■ **Task brief**
Use the entries below and reproduce exactly the lines from the one containing "Viewport: 1372px width, 873px height." down to the one containing "Open Settings via", both of them included.

══════════

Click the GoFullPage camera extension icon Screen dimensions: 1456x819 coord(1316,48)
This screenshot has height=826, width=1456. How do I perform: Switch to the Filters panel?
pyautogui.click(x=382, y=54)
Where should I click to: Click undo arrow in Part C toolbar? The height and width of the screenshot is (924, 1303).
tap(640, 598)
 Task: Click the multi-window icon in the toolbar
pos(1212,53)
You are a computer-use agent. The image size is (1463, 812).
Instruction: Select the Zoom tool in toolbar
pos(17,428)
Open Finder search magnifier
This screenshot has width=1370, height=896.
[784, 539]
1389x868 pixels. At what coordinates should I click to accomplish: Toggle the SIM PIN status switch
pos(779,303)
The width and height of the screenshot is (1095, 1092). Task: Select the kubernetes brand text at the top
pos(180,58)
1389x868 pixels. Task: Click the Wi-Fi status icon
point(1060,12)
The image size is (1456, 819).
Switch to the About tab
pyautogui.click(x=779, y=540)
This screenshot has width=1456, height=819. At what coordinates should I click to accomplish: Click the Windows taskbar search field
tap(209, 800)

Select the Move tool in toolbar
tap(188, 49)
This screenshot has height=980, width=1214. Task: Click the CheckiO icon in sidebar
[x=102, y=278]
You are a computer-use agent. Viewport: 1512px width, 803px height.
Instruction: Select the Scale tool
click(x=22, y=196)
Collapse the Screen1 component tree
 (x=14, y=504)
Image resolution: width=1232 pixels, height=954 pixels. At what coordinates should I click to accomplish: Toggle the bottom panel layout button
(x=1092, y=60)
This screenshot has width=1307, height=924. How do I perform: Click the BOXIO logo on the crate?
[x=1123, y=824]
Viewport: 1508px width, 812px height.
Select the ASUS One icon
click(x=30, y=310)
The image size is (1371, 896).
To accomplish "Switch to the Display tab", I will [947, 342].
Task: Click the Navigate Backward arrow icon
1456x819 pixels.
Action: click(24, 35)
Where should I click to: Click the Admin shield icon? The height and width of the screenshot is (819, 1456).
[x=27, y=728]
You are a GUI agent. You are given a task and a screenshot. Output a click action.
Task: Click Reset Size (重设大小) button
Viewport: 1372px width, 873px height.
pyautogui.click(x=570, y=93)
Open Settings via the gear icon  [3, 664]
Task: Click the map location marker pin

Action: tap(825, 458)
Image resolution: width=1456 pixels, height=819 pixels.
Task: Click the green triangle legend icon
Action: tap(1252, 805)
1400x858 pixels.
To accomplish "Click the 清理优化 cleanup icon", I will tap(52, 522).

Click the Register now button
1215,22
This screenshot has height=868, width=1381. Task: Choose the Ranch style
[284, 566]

══════════

■ **Expected output**
Viewport: 1372px width, 873px height.
pyautogui.click(x=570, y=93)
Open Settings via the gear icon  [3, 664]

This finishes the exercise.